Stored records
::::

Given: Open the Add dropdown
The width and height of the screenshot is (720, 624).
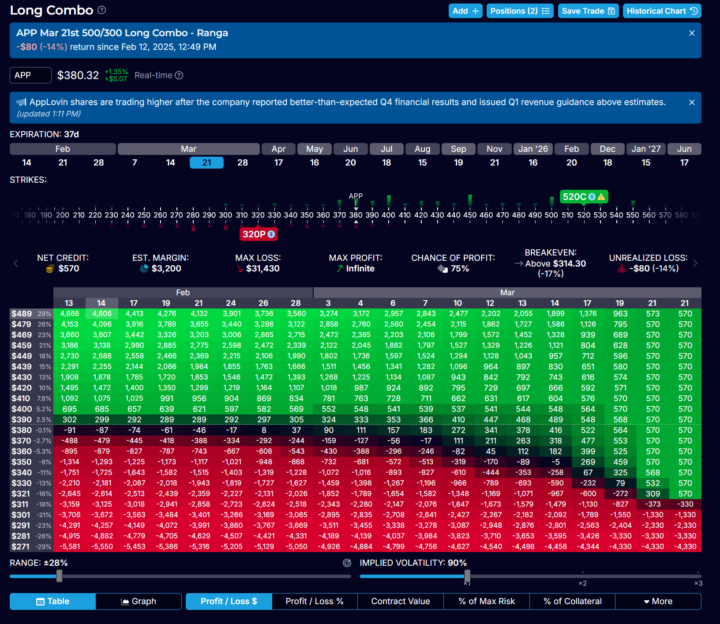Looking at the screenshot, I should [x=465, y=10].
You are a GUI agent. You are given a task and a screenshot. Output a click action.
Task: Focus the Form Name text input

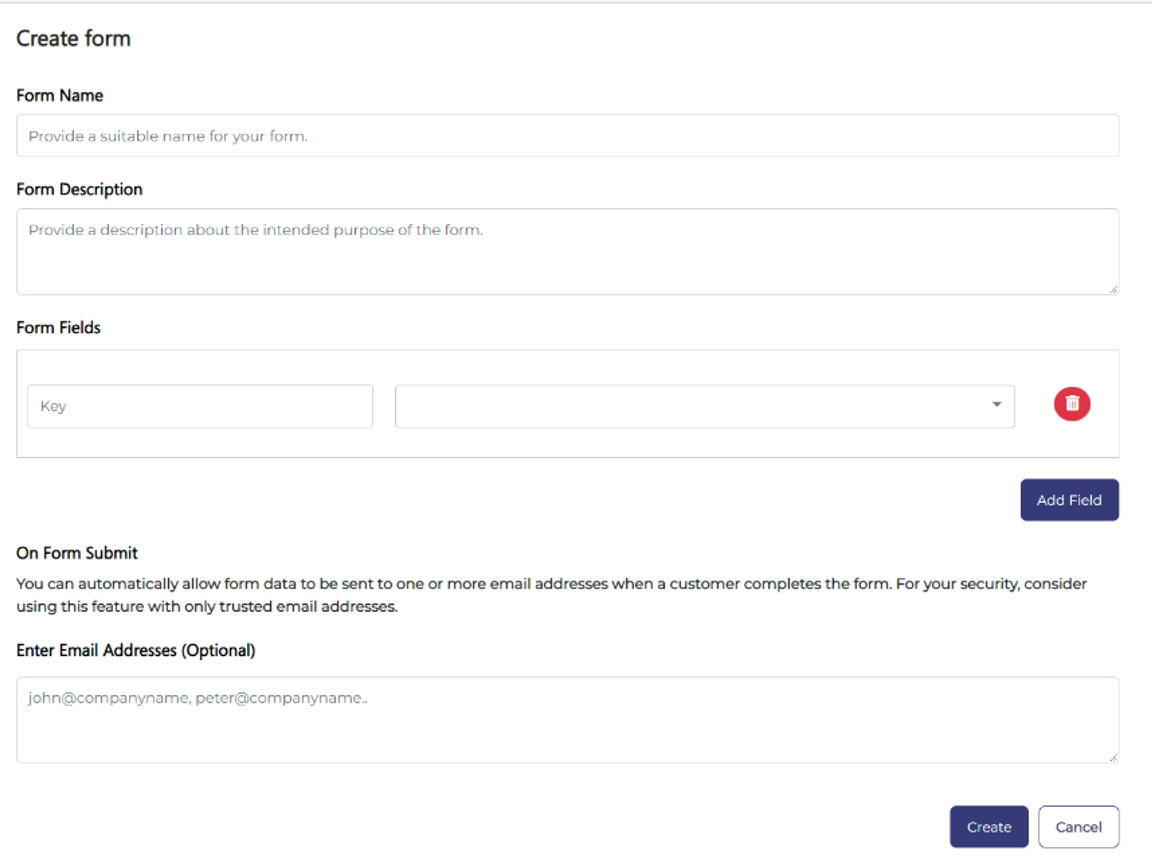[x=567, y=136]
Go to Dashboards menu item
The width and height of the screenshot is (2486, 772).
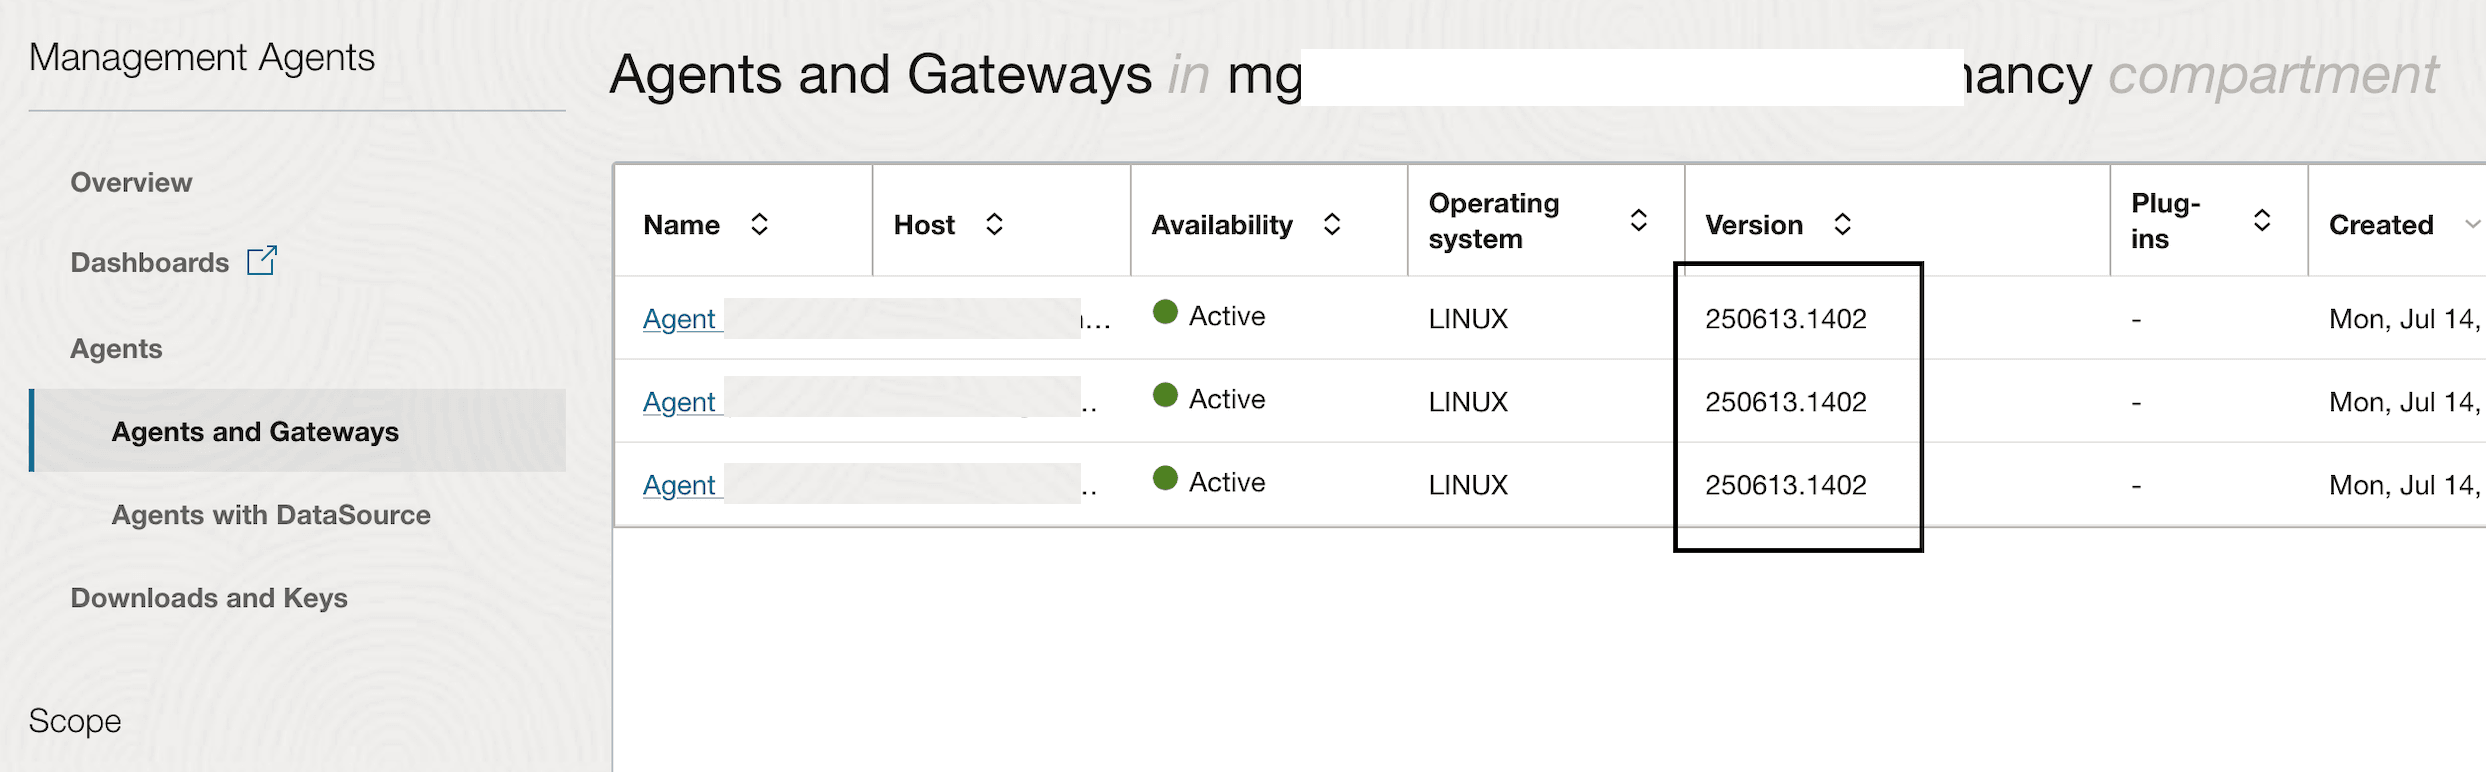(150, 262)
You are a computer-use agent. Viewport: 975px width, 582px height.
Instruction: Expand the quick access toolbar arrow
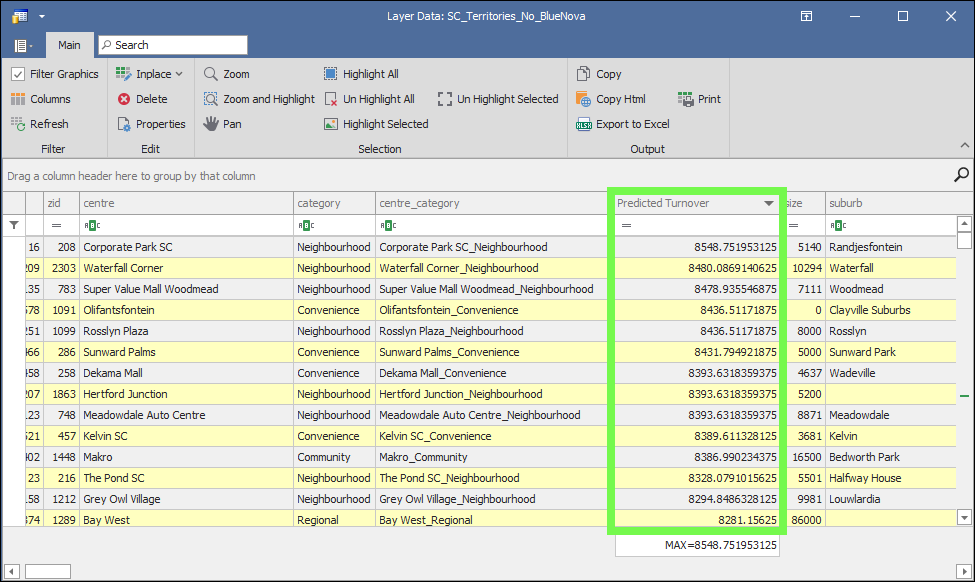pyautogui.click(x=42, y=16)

::::

What you have to do:
Without the pictures, retype exactly the lines from the one that holds "Task: Focus the Form Name text input" to the last line of the data above, both of them included.

Task output:
Task: Focus the Form Name text input

[x=567, y=136]
Go to Dashboards menu item
The width and height of the screenshot is (2486, 772).
(150, 262)
You are a computer-use agent. Viewport: 975px width, 582px height.
Instruction: Expand the quick access toolbar arrow
pyautogui.click(x=42, y=16)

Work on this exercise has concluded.